Isolate every line in the data with the string "computer" and copy it.
»»
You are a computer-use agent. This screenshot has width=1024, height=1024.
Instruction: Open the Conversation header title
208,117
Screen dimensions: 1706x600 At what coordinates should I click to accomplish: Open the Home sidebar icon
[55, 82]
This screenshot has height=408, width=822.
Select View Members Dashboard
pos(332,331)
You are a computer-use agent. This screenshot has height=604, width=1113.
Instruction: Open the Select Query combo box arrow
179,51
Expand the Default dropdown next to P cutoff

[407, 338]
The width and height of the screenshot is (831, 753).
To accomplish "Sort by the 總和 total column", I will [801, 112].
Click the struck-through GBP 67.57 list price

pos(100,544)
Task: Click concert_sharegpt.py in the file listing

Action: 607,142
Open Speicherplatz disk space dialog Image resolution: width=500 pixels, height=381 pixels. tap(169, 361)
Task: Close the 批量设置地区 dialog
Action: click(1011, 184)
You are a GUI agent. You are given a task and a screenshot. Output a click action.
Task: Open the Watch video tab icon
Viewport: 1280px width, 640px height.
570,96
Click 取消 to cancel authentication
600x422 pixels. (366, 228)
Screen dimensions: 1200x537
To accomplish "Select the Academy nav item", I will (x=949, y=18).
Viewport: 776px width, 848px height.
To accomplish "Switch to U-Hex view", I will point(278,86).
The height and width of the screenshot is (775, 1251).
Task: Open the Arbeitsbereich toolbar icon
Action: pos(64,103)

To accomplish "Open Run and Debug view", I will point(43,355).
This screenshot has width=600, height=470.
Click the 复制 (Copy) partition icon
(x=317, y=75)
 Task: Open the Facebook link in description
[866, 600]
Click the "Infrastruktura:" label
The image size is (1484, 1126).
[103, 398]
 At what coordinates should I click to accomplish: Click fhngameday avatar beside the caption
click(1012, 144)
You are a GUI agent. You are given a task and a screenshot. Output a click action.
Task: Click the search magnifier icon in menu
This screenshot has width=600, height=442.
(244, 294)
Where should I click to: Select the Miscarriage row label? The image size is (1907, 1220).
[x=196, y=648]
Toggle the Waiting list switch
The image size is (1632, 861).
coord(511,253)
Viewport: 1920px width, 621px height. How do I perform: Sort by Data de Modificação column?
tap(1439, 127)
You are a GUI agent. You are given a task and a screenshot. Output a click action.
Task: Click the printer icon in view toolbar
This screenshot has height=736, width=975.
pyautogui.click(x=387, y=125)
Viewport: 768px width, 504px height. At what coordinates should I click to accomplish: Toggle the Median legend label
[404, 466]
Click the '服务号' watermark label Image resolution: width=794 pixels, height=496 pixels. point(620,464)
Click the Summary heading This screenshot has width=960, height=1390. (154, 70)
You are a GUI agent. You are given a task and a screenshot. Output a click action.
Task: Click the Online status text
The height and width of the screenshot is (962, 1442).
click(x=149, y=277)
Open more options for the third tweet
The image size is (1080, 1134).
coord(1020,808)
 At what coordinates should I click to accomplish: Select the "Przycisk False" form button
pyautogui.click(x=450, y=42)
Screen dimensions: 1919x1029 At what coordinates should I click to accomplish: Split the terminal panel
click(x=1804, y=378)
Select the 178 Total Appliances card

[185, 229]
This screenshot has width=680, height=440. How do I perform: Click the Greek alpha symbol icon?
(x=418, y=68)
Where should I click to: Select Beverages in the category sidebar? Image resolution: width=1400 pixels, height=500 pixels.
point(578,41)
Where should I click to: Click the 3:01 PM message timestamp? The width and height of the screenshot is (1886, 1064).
««
Response to the task
You are a computer-use agent. This screenshot has width=1024, height=1024.
You are a computer-use agent. This screenshot has height=604, width=1113.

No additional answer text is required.